How to Break Into This Career
A bachelor's degree in education, human resources, organizational psychology, communications, or a related field is typical. Teaching experience is one of the strongest launching pads — classroom teachers already possess facilitation, curriculum design, and assessment skills that transfer directly. Gain instructional design competence through courses or certifications in the ADDIE model, and learn at least one eLearning authoring tool (Articulate Storyline is industry standard). Certifications like ATD's CPTD (Certified Professional in Talent Development) or the CPLP demonstrate professional commitment. Build a portfolio of sample training materials, facilitator guides, and eLearning modules even if created for practice. Volunteer to run training sessions within your current organization to build facilitation experience. LMS (Learning Management System) administration experience is also valued.
Career Pivot Tips
Training and development is an excellent pivot for teachers, professors, coaches, and HR professionals who want to bring their instructional expertise into the corporate world.

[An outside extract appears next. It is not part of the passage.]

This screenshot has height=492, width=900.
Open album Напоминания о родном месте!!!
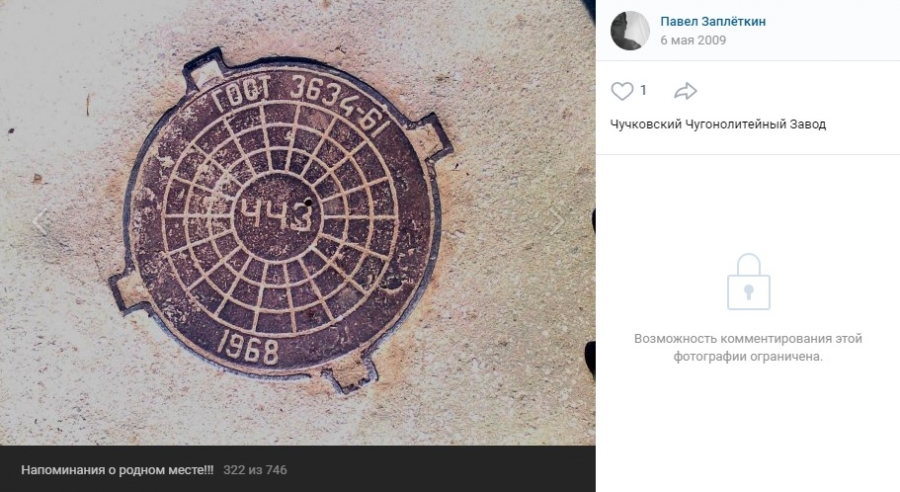tap(117, 470)
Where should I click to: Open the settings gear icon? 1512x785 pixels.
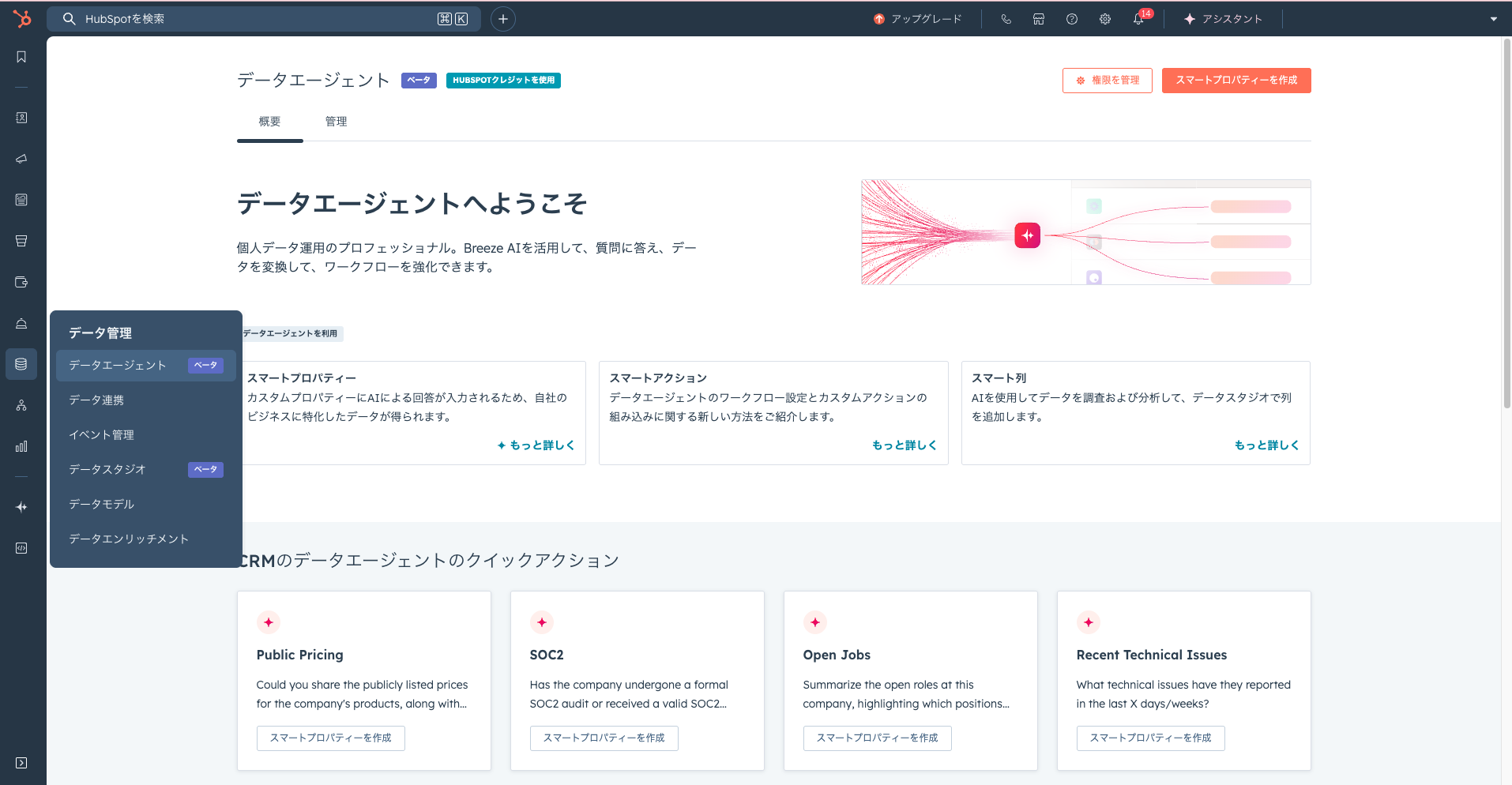1104,19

Subject matter experts in any field can transition into training roles by developing facilitation skills and learning instructional design principles. If you're pivoting out of L&D, your curriculum design, needs assessment, facilitation, and change management skills transfer to organizational development, HR business partnering, customer education, content strategy, instructional technology, or management consulting focused on talent transformation.